HOW TO INVEST IN BROADWAY
How Can I Invest In A Broadway Show?
Broadway investing is not typically open to the public. Broadway is a very tight group of producers with their lists of investors and co-producers. Once in a while, a show will offer a small portion of their capital raise to the public, but most shows are funded privately through lead producers and co-producers.
I’ve been fortunate in my career to have met many producers and directors, as well as writers, composers and performers. Our network of wonderful industry people has allowed us to be part of helping create Broadway shows.
Broadway Investing Can Be Fun
Most investments are fairly cut and dry. Investing in a home, for example, is just a home. One of the reasons we invest in Broadway and the arts is to create something special, to be part of something special.
Early investors may be part of a show’s developmental process, watching a show come from a script to adding choreography, to adding orchestration and costumes, to staging. Some producers may have input into casting decisions.

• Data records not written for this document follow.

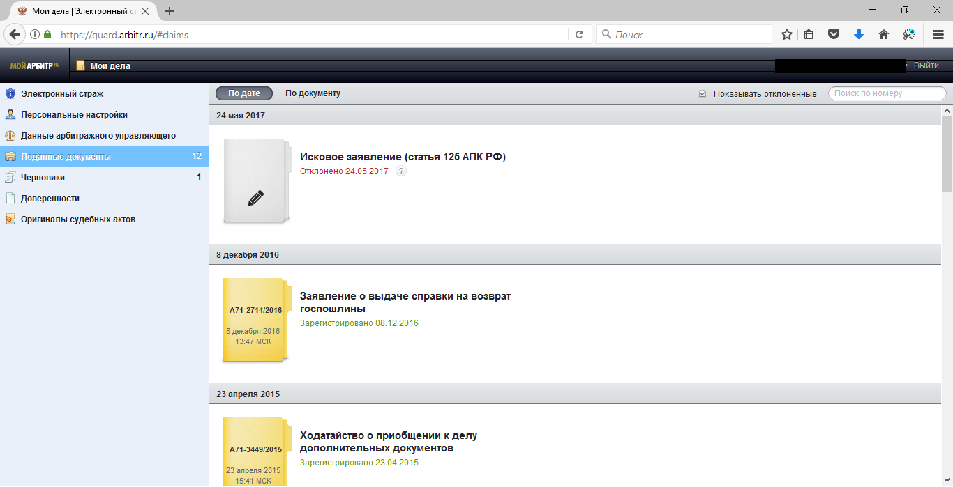The width and height of the screenshot is (953, 487).
Task: Click the Выйти logout link
Action: pyautogui.click(x=926, y=65)
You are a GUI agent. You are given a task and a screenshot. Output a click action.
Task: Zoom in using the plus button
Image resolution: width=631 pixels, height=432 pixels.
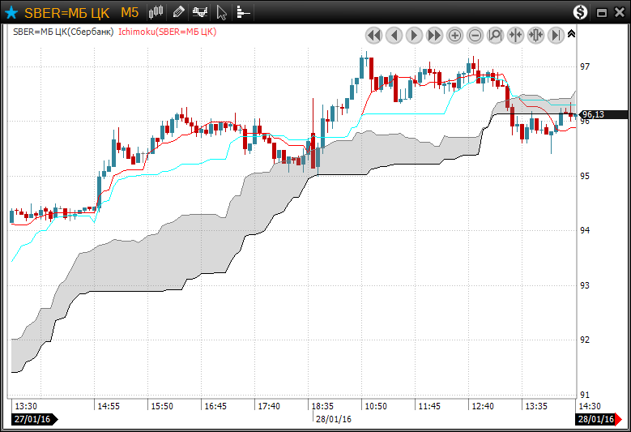(x=454, y=35)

There is a feeling we get when we are part of a show that is much more than just a simple investment. We’ve also made incredible friends over the years through our involvement in the Broadway community.
Be Part Of A New Business Venture
Most Broadway shows are set up as a separate company or partnership. Investors and producers are generally shareholders, so you really are in a sense a part of the show.
The business investors may get to celebrate together if and when the show opens on Broadway at the Opening Night show as well as the afterparty. They may even get Opening Night gifts to keep.
Most shows are run like a business, with administrative staff, budgets, projections, advertising and more. Actors and musicians are essentially employees of the company. The business has a goal - to be profitable. The more profit, the greater the chance it will run for a long time, and spin off into other investment opportunities.
Investing In Tours And Soundtracks And More
In many Broadway productions, the investors and producers may also have first right of refusal to invest in ancillary projects. These may include national tours, cast albums, sit downs around the US, and international productions. The main business will often license these rights to produce the ancillary productions, so the business can make extra money from licensing even if there is no additional investment beyond the original show.
Weigh Risks And Benefits
When investing in a show, like any business, there is a risk of losing all or some of your money. Don’t invest more than you can afford to lose. One benefit is that you generally cannot lose more than you invest, unlike some business partnerships.
Know who is behind the show. Research the cast if available. Hamilton, for example, would be a great investment. The team and cast had a tremendous successful history. While past results never guarantee future success, it is always good to make informed decisions.